Carvalho
da silva – Jornal de Notícias, opinião
Em
três anos, de junho de 2011 a
junho de 2014, a
dívida pública cresceu 18%, situando-se em 225 mil milhões de euros. Temos uma
dívida cada vez mais pesada e debilitante. O que em 2011 era um elefante passou
a mastodonte, transfigurando-se a cada dia num monstro atravessado nos caminhos
do futuro de gerações. A dívida suga-nos direitos e dignidade, esmifra as
condições económicas e de vida, esvazia a democracia e as liberdades. Insistir
na necessidade de se pagar tudo até ao último tostão, debaixo das condições de
usura que nos são impostas, é uma loucura.
No
próximo dia 16 de dezembro a Assembleia da República (AR) irá discutir a dívida
pública. Não o fará por iniciativa da maioria que ali se expressa e governa,
mas porque foi incomodada por petições que lhe foram dirigidas exigindo que o
Estado se prepare para a reestruturação da dívida. Não o faz para dar início ao
processo de preparação da reestruturação que lhe foi pedido. Fá-lo porque o
mastodonte é demasiado grande para ser escondido debaixo das passadeiras de S.

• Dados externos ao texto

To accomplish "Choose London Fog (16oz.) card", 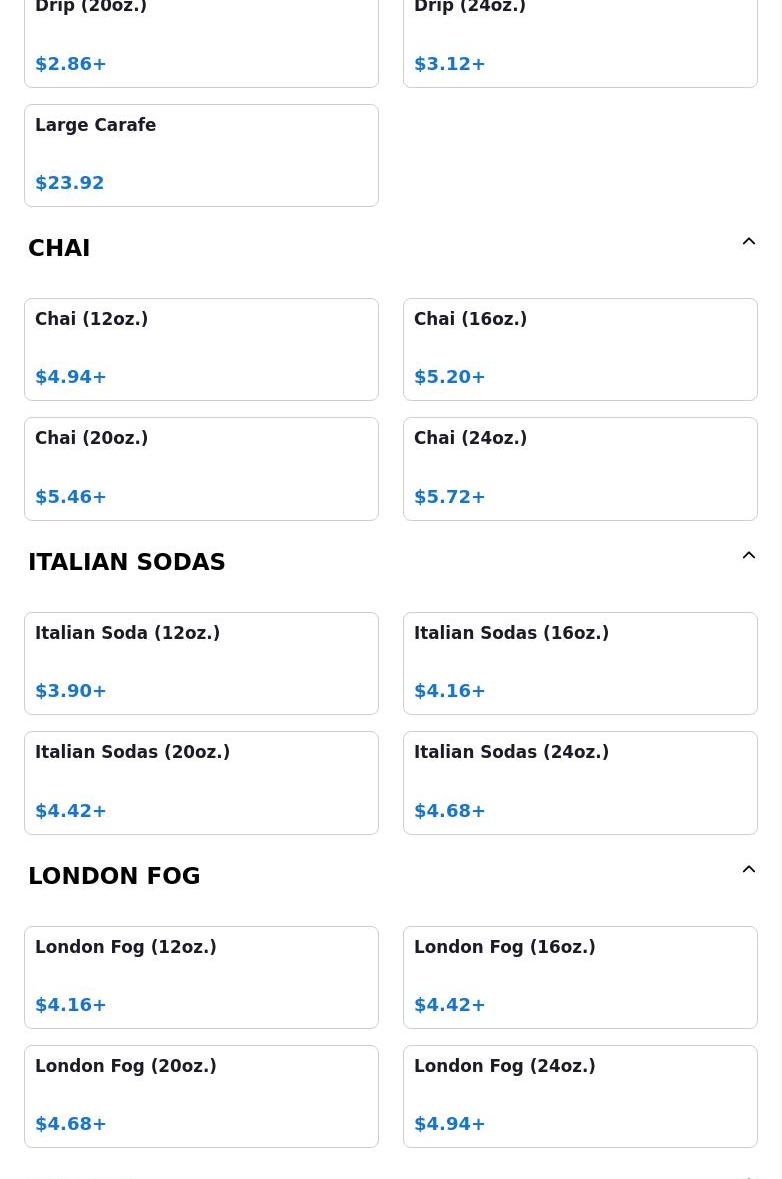I will [x=580, y=977].
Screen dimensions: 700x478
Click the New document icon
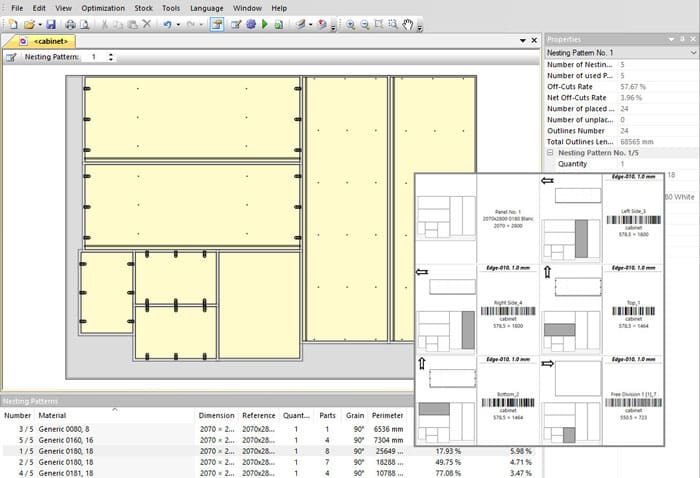(11, 23)
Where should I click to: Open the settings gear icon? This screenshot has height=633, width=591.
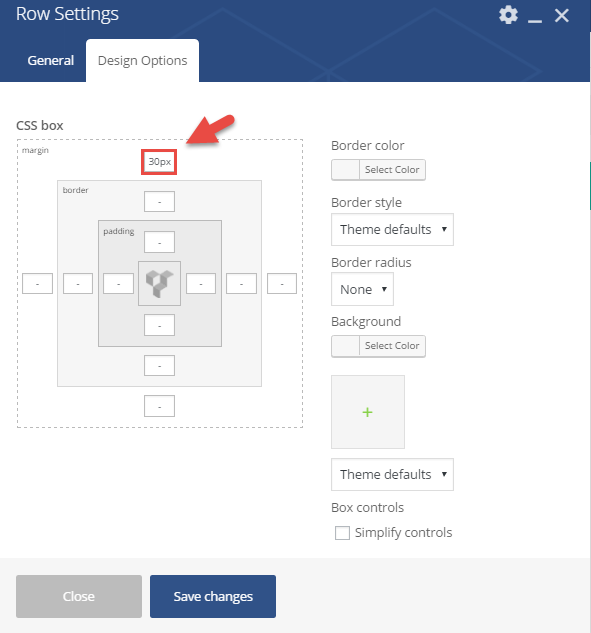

Bento. Vai ser uma discussão incómoda para larga maioria dos deputados, mas
terão de se habituar porque este debate será apenas o início de um processo que
outra composição da AR há de desenvolver.
O
problema das "dívidas soberanas" esteve em análise na Assembleia
Geral das Nações Unidas no passado dia 9 de setembro. A Assembleia Geral
aprovou nesse dia, sob proposta da Bolívia e com o apoio de 77 países "em
desenvolvimento" mais a China, uma resolução "para o estabelecimento
de enquadramento legal multilateral para processos de reestruturação da dívida
soberana". Esta resolução vincula a ONU a incluir, até final de 2014, a problemática das
dívidas soberanas na sua agenda de reformas para o sistema financeiro e a
contribuir para preencher o vazio do direito internacional a respeito de
reestruturações de dívida, impedindo, nomeadamente, que alguns credores
conhecidos como fundos abutres possam pôr em causa processos de reestruturação
bem-sucedidos. Votaram a favor 124 países; os EUA e outros dez países votaram
contra. Portugal absteve-se com 40 outros. A abstenção de Portugal é o reflexo
da sua submissão a interesses de outros e ao espantalho dos "castigos do
mercado".
Na
recente reunião do G20, realizada na Austrália, estes "poderosos"
sentiram necessidade de, face àquele movimento internacional, afirmar que é
preciso um sistema financeiro mais sólido e equilibrado, que favoreça o
crescimento e o desenvolvimento sustentável.
Durante
as próximas semanas interessa estarmos mais atentos à questão primordial da
política nacional que é a discussão da dívida. Há que tudo fazer para que o
debate na AR não seja mera formalidade. Por certo alguns grupos parlamentares e
deputados vão ser ofensivos. Mas o debate não pode ficar aí fechado. Exatamente
para o alargar, a iniciativa por uma Auditoria Cidadã à Dívida Pública (IAC)
promove no dia 17 às 18.30 horas, na Casa da América Latina, um debate sobre as
experiências de reestruturação. Seria muito bom que a Comunicação Social não
perdesse este momento e contribuísse para expor na praça pública o monstro que
ameaça espezinhar os mais básicos direitos humanos em nome de interesses
egoístas de credores financeiros. As iniciativas devem multiplicar-se. O tema
terá de estar nas prioridades da agenda eleitoral que vamos viver.
Nem
o mastodonte pode ser escondido, nem a reestruturação da dívida cairá do céu ou
chegará a tempo se o ritmo for o que a União Europeia (UE) determina. É preciso
levar o bicho a Bruxelas. Ele tem de ser largado em Londres, Paris e Frankfurt.
A meia Europa que está a sufocar - Portugal, a Grécia, a Irlanda, a Itália e a
Espanha - não pode esperar nem desistir dos instrumentos de que dispõe no
combate que opõe direitos humanos e dívida. É preciso preparar a reestruturação
para tomar a iniciativa. O monstro não pode continuar à solta.
Salvaguardando
a nossa soberania e independência, no quadro da condição de membros da UE,
precisamos dos meios que geramos, do aproveitamento das nossas capacidades e
cultura para nos desenvolvermos. Será a UE a ficar sem futuro se negar aos
países os seus projetos próprios de desenvolvimento.